Plot is one of the 5 elements of a story (the plot, the setting, the theme, the style and the characters).

The term “plot” is oftentimes used in place of “action,” when referring to what drives a story, but that’s not exactly what plot is. Plot is the chain-reaction series of events that create the core of a story. Plot is what the story is about. It isn’t limited to the physical movement or action…”

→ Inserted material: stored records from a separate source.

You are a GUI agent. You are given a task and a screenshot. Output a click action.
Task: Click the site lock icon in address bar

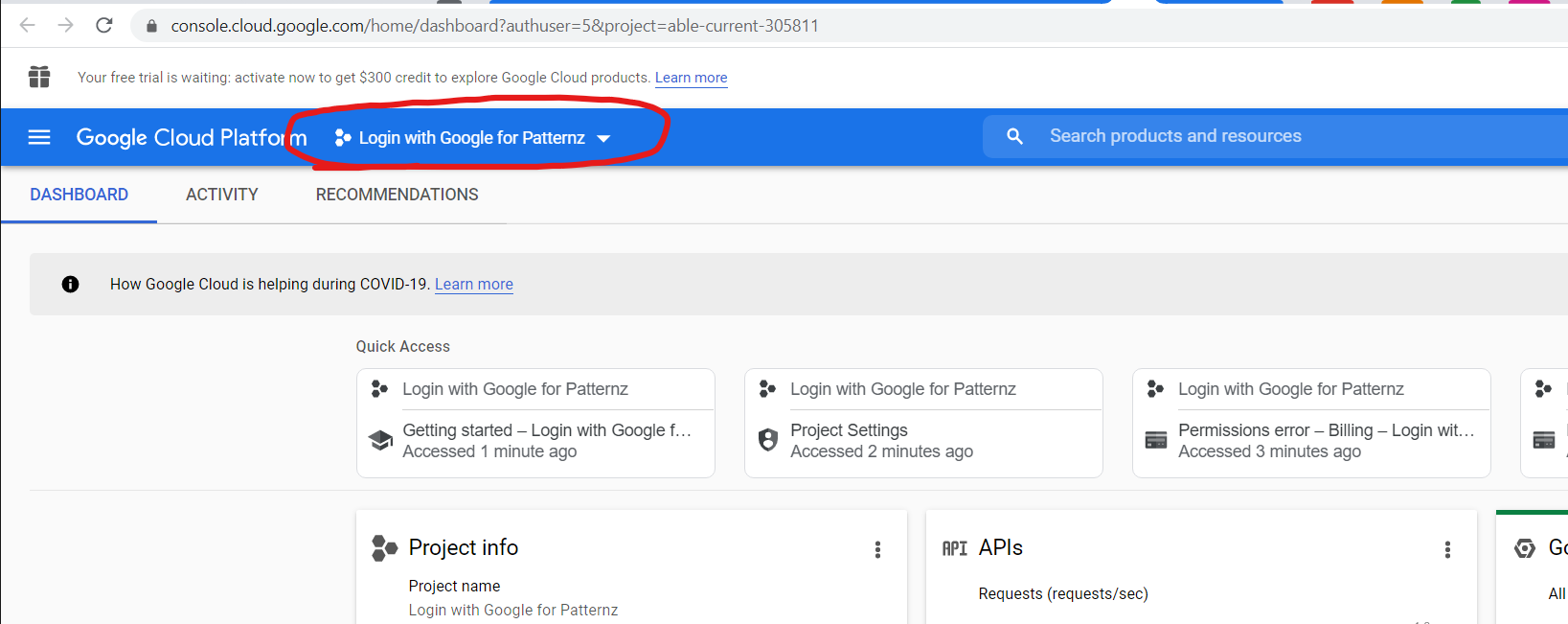pyautogui.click(x=151, y=26)
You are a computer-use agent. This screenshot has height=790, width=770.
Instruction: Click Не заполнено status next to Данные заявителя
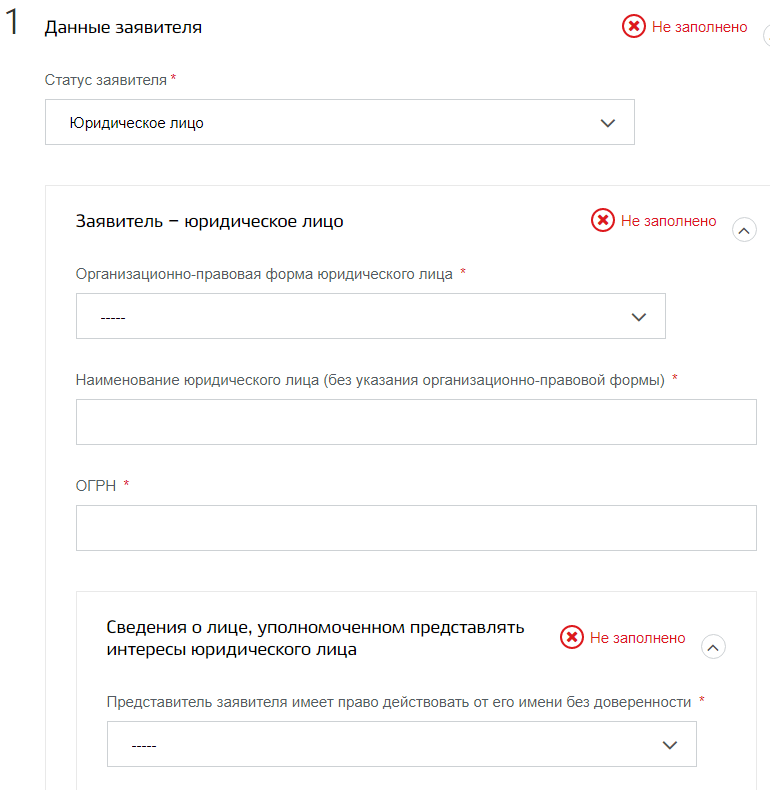(x=699, y=27)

Want to read the rest? Go here: It’s well worth the time spent.

Happy reading. : )

Avid writer and reader of Faerie tales and noblebright fantasy.

Posted in Writing
16 comments on “Plot-driven or action-driven
  1. balroop2013 says:

    Thanks for the link Cathleen. I like how the clarity between the plot, action and character has been made. Actually all three combine to make a wonderful book. 😊

    Liked by 2 people

    • You’re right, of course. Action, plot, and character are all important, as is dialogue, description, and using strong verbs. But it helps, sometimes, to have clarity in what element you’re working on right now. I don’t know about your poetry, but in my stories I’ve got to make multiple passes to try to cover everything. And then I send it to Diana Peach and Amphora to put it through the beta wringer. And then I read it aloud one last time. That’s usually enough. : )

      Liked by 3 people

  2. Thanks, Cathleen. I’ll check it out.

    Liked by 2 people

  3. HI Cathleen, thanks for this link. I must admit I also had this wrong.

    Liked by 1 person

  4. That’s an interesting distinction, Cathleen. I can totally see it. Thanks for sharing the post.

    Liked by 2 people

  5. That makes sense. Saying something is character driven over plot driven implies there is no plot, but with no plot there is no story.

    Liked by 2 people

  6. Thanks for sharing, Cathleen. I went and read the original. While I do see the main point (many, including me, might use ‘plot’ in place of ‘action’ sometimes), I don’t think that what we mean only pertains to physical action as the author suggests. Things can be more mental, and I still see it as action/plot. It just needs to be written differently to read less as a character-driven piece. There’s a difference between navel-gazing and actually using it for something.

    You and I had this discussion in the past. I know you prefer to focus on characters while I like to have ‘things happening’ more than learning about the character’s favorite movie (unless it means something). To each their own. Like with everything else – finding the right balance is key.

    Liked by 1 person

    • Yes, the tension between the two poles–whether events or characters drive your story–is a choice, and it’s not binary. Shades of gray abound, and personally, I like it when an author utilizes both to make their story interesting. : )

      Liked by 1 person

  7. Thank you for the shoutout, Cathleen. You’re very kind.